Only one stretch of lines is wanted: the line with "The width and" through the final line of the material. Restate it word for word, minus pictures.

### [Input]
- - - - - - -

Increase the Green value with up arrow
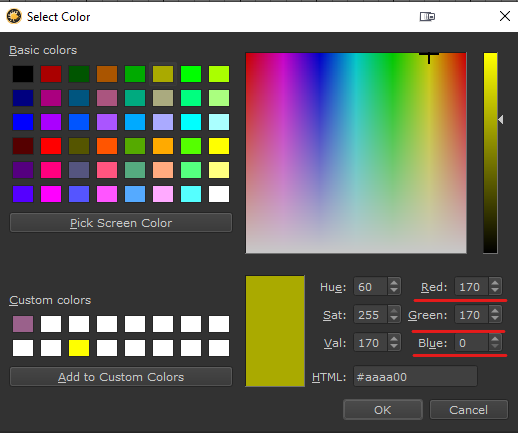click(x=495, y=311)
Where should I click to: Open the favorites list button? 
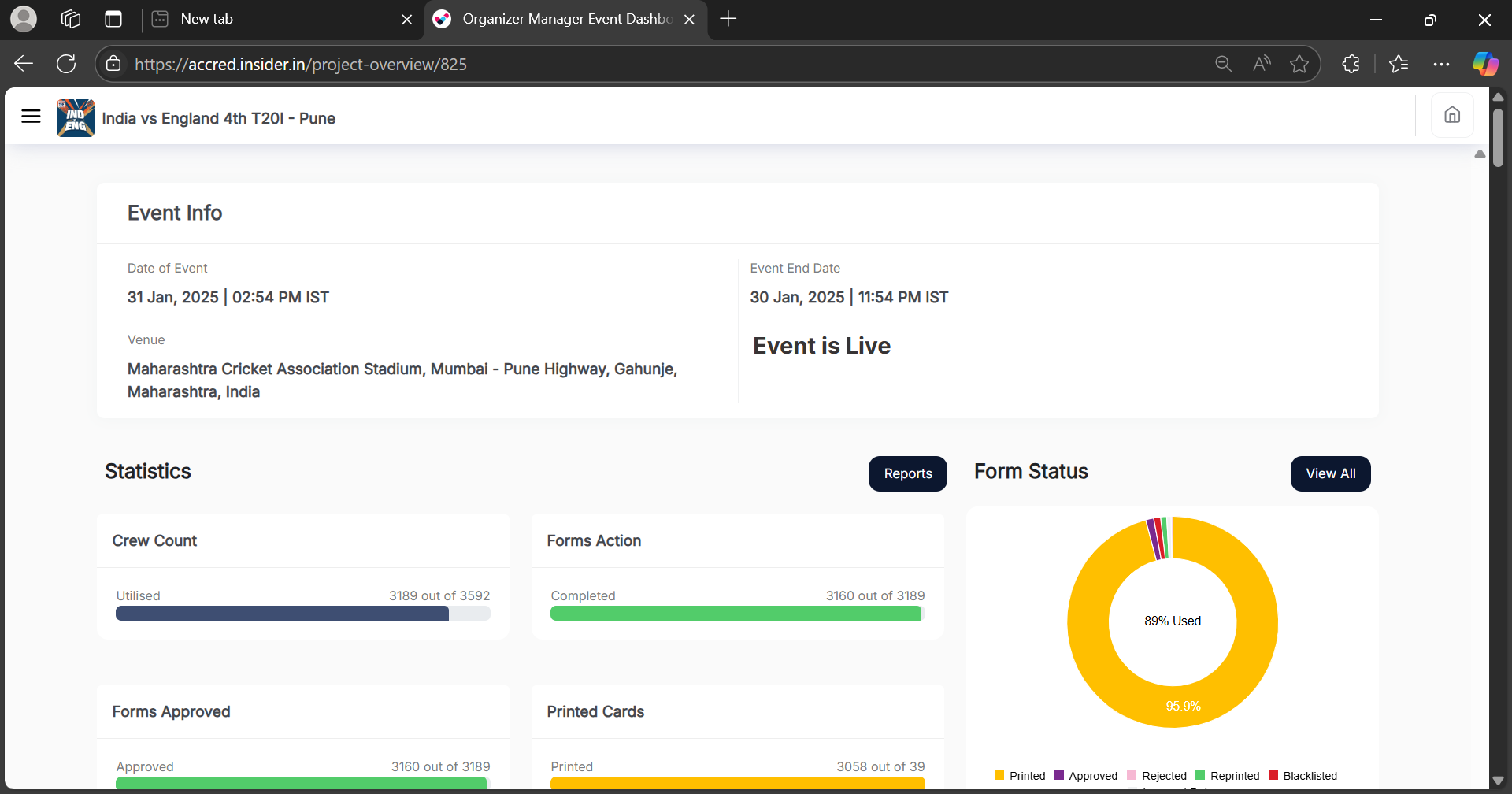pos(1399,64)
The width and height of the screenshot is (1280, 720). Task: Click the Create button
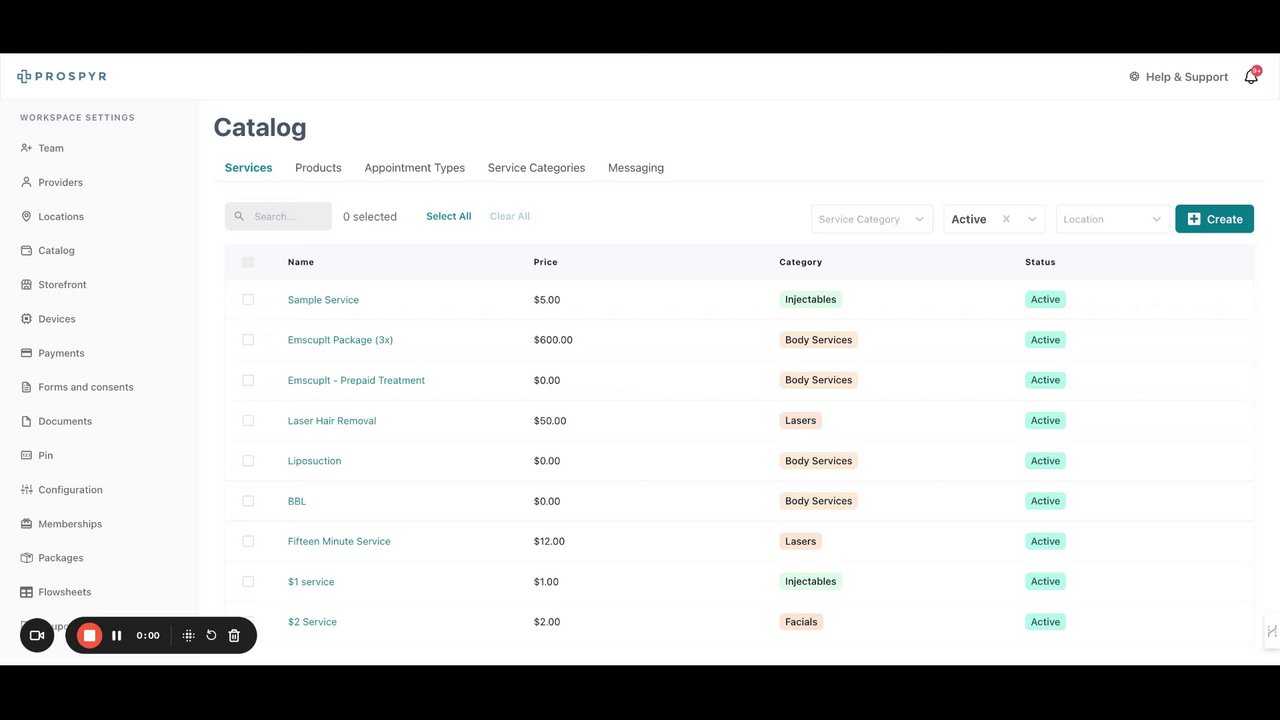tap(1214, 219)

- - - - - - -

### [Expected answer]
The width and height of the screenshot is (1280, 720). Task: Click the Create button
tap(1214, 219)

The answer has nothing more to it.